Clinical studies are providing important insights into cyclin D1 genotype and expression and their potential effect on tumor biology (e.g., on genetic instability and the severity of malignant disease) and, ultimately, on the selection of cancer therapy or prevention agents (9, 12, 3537). Prospective clinical results suggest that cyclin D1 genotyping in conjunction with measuring cyclin D1 expression levels may be clinically useful for risk assessment in patients with a specific premalignant lesion (9). In clinical studies of head and neck premalignancy, the adverse cyclin D1 genotype (AA or AG) is associated with increased progression to cancer development and resistance to retinoic acid down-regulation of cyclin D1 expression or lesion response (12). The unfavorable genotype has also been associated with early onset (38), poor prognosis (39), and therapeutic resistance of head and neck and other cancers (40).

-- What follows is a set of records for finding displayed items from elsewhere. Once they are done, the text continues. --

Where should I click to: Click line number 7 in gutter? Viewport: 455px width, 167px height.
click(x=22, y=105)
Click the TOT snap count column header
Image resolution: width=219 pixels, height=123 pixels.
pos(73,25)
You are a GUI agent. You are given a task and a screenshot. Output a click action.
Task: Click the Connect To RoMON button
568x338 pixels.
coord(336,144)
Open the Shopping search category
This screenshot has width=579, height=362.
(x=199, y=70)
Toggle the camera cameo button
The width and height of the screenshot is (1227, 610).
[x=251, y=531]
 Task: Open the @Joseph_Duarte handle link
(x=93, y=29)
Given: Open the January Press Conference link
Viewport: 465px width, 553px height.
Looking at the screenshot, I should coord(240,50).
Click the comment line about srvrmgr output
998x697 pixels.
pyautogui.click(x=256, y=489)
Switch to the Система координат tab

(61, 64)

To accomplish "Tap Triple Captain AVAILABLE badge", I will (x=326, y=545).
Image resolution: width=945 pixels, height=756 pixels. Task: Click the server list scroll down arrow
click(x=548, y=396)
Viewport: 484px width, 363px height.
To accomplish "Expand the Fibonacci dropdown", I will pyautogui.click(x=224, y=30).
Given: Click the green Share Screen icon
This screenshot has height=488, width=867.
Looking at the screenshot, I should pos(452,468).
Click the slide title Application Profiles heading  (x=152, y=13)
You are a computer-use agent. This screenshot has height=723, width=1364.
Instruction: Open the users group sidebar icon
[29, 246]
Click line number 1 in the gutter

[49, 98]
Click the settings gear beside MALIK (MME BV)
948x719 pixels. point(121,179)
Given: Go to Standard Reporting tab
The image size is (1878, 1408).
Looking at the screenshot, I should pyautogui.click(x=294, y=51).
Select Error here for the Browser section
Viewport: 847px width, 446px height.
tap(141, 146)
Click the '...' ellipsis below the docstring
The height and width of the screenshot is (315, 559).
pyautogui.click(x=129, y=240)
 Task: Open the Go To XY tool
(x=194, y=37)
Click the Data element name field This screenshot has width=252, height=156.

Learning whether a molecular target such as cyclin D1 is modulated in malignant or premalignant target tissue following treatment is clinically relevant. Papadimitrakopoulou and colleagues found that both cyclin D1 genotype and protein expression were associated with shorter cancer-free survival in patients with laryngeal dysplasia. Of note, increased nuclear cyclin D1 protein levels substantially elevated the already higher cancer risk of laryngeal dysplasia patients carrying the A allele, suggesting that additional factors are involved in elevating nuclear cyclin D1 levels. The adverse genotype, however, can also produce wild-type cyclin D1 protein, and the favorable GG genotype, although usually associated with wild-type protein, can produce cyclin D1b protein. Based on these data, future clinical studies should clarify the relationship of genotype with both the generation of alternative cyclin D1 transcripts and the expression of nuclear cyclin D1b protein. This could be achieved by reverse transcription-PCR and immunohistochemistry using recently developed cyclin D1b–selective antibodies (40). This additional information would establish the value of cyclin D1b for risk assessment, predicting response to therapeutic or preventive agents, and as a surrogate end point biomarker.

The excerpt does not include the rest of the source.